Molte delle disposizioni del pacchetto Industria 4.0 e della legge di Bilancio 2017 in discussione in Parlamento vanno poi nella stessa direzione: su tutte, l’ampliamento del credito d’imposta per ricerca e sviluppo pone l’Italia in linea con gli altri maggiori Paesi europei rispetto alle spinte all’innovazione e agli investimenti. Il Financial Times ha riconosciuto le possibilità di Milano di proporsi come valida alternativa a Londra: è una delle capitali mondiali della moda e de design, ospita annualmente fiere internazionali di prestigio e, dopo il successo di Expo 2015, ha rinnovato l’interesse di imprenditori di tutto il mondo.

Eppure, tutto questo potrebbe non bastare.
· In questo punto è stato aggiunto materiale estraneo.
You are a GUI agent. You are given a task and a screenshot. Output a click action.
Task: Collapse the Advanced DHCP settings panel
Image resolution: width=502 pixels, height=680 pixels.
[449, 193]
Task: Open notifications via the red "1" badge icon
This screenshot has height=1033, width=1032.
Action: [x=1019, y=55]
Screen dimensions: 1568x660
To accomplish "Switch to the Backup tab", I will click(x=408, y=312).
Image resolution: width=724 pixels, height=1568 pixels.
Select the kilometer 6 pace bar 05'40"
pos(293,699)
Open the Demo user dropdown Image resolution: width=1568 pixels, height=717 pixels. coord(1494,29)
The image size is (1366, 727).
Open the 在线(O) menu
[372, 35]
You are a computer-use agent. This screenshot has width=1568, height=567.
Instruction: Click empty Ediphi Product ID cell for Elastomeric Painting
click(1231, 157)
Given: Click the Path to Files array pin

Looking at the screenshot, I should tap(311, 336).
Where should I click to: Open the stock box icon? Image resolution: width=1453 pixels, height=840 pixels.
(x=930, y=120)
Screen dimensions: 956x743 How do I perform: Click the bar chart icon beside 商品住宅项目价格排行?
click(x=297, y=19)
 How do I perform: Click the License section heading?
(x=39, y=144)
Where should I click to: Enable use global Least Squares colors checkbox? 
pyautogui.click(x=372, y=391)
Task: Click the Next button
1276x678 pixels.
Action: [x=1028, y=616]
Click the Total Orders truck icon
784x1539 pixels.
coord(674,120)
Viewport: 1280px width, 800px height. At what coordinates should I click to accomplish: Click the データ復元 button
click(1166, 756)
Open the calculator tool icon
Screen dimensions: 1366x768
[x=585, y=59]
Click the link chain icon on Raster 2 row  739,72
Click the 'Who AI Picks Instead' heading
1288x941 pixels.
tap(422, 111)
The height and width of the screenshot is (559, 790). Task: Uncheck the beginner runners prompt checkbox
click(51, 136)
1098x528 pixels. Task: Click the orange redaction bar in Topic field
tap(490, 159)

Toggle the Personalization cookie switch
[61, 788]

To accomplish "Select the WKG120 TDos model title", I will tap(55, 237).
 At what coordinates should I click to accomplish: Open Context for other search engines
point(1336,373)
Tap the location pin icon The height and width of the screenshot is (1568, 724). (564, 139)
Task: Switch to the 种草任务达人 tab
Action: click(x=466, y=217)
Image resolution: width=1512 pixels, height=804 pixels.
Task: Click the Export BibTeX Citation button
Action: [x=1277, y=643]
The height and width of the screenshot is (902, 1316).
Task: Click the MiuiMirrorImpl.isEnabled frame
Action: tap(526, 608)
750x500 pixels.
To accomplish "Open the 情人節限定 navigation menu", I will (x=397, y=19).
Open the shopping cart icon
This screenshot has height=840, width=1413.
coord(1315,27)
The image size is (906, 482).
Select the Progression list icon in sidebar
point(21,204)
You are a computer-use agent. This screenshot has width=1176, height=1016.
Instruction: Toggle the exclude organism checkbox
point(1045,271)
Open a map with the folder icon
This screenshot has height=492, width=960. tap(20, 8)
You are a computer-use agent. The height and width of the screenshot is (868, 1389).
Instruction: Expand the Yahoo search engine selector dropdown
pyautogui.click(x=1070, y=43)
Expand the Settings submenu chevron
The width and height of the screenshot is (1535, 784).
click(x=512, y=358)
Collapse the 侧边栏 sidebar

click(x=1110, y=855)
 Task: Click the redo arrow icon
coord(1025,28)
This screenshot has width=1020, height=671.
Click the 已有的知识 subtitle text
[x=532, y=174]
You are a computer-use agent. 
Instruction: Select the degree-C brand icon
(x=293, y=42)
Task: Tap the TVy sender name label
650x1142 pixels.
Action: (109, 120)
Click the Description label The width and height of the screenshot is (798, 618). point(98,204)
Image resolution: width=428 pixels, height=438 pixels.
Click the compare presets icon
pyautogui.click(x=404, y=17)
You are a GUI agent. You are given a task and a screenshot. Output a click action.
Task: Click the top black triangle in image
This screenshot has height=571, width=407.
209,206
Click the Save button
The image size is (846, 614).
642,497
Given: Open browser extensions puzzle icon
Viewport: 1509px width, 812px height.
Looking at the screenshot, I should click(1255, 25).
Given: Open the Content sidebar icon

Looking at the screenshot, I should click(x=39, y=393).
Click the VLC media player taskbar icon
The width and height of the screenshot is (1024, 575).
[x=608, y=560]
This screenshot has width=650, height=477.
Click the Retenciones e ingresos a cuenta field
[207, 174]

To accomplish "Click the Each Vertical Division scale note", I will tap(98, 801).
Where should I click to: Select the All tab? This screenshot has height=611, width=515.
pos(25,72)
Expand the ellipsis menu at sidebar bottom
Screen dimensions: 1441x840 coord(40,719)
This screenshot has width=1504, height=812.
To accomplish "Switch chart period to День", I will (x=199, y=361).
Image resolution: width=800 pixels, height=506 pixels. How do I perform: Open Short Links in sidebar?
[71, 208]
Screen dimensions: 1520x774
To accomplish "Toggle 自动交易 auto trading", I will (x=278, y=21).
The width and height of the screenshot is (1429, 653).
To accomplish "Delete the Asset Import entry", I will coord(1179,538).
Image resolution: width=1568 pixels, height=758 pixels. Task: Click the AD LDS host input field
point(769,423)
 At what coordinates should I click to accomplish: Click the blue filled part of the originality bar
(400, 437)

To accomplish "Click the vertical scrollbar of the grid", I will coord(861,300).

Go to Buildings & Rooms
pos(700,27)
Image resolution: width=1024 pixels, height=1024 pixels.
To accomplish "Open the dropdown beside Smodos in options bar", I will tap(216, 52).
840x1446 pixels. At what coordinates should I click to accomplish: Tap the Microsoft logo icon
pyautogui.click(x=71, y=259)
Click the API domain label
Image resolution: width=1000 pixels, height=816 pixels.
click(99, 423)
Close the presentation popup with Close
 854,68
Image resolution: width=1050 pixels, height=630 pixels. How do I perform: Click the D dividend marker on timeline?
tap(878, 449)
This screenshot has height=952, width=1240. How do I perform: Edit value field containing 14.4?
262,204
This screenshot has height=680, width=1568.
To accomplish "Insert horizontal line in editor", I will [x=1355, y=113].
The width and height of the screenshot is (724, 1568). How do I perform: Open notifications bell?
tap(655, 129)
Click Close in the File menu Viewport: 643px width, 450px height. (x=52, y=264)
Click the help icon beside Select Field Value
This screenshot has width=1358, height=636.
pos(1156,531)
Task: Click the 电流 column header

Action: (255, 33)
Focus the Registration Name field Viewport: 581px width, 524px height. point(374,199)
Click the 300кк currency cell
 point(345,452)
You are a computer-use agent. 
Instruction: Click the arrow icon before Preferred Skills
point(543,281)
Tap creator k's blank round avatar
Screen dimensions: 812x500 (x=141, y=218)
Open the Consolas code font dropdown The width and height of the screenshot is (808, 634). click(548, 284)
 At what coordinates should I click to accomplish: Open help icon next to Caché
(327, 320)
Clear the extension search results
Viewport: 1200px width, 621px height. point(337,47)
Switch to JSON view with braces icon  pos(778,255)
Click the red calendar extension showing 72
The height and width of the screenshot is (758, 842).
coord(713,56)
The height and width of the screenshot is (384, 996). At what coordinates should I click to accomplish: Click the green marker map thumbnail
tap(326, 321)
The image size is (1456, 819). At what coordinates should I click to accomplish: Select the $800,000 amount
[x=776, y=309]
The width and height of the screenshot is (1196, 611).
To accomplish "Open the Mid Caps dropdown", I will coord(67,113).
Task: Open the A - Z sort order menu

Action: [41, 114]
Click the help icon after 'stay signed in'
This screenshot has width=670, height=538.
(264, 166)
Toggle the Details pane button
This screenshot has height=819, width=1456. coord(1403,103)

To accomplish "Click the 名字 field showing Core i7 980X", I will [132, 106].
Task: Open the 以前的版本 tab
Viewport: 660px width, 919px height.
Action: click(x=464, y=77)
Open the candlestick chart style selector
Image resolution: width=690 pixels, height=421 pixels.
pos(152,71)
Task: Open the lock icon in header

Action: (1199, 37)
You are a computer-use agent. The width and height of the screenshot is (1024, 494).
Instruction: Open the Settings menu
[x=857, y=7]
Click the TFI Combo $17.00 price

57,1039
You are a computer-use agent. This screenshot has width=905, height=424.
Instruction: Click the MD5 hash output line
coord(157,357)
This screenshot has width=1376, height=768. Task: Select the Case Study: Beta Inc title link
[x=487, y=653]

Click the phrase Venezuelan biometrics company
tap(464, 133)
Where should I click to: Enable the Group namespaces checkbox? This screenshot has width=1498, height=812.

È opportuno essere consapevoli del fatto che, nella competizione derivata dalla Brexit, la partita si gioca in molti. Potenzialmente persino in 27, tanti sono i Paesi che a oggi non hanno in programma (quantomeno ufficialmente) di lasciare l’Unione europea. L’intensità della determinazione delle metropoli, fondata su una solida strategia di politiche per l’attrattività a tutto tondo e dagli orizzonti ben delineati, farà la differenza. Ciascuna dispone infatti di carte di diverso valore ed è chiaro che i giocatori più lungimiranti, che per primi caleranno i propri assi, avranno maggiori possibilità di ottenere una sicura vittoria.